Jump to content
House Price Crash Forum
blankster

Government Debt Less Than Expected

Recommended Posts

thats funny, the debt is issued by a government dept, you know, bonds out....Im sure they must have had an adding machine error or something, cos counting those bonds they issued must be very hard.

"The Office for National Statistics (ONS) has revised down the amount borrowed by the government last year from £163.4bn to £156bn."

Share this post


Link to post
Share on other sites

http://news.bbc.co.uk/1/hi/business/10136055.stm

So the deficit is £7.4 billion less than was previously thought. Is this the biggest ever miscalculation in financial history? :lol:

Good job they got this revision out in time for the emergency budget, eh? There was Boy George about to cut the public sector by £6bn in next month's emergency budget, and suddenly the public sector ONS realises that the UK deficit is £7.5bn less than they thought. So no need for cuts after all then.

Share this post


Link to post
Share on other sites

One error, two errors more.

**EXERCISE DESCRIPTION:** Write the next part of the forum thread about the revised government borrowing figure, starting right after its last line.

**SUPPLIED DATA:**
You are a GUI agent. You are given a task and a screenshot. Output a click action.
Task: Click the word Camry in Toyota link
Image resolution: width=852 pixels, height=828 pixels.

**OUTPUT:**
It's all blox clearly someone's been seasonally adjusting the wrong way.

Shame they don't have to be open and honest about every penny they spend of our money.

edit: Sod it cut by 6bn still and then claim a 13bn reduction.

Edited by SarahBell

Share this post


Link to post
Share on other sites

Did this come as some kind of shock to anybody. The arguments about state deficits from all sides are being made for political or financial gain. Nobody can seriously expect the UK to default. All the nightmare scenarios being tossed out are there to create an atmosphere in which BIG DECISIONS can be made, which will benefit a small sector of society (the elites) and reduce the entitlements of the middle mass, whilst largely leaving the poor to fester.

The deficit has been talked up as some kind of bogus bogey man which justifies almost anything the incoming Government wants to do, when in actual fact it's still really rather dull and of no consequence to most of us.

Does anybody really care about the National Debt and would anybody actually be so stupid as to try to pay it off rather than have it inflated away over twenty years?

It seems Labour had two choices in late 2008:

1. emergency budget for 2009 - to account for falling tax revenues from recession - slash budget by £100 bn to keep deficit low, resulting in enormous public sector job losses and private sector losses from all the sectors which rely upon public sector contracts/ spending - deepening recession at the time of private sector weakness resulting in 15% drop in GDP for 2009 and unemployment of approx. 4.5 million.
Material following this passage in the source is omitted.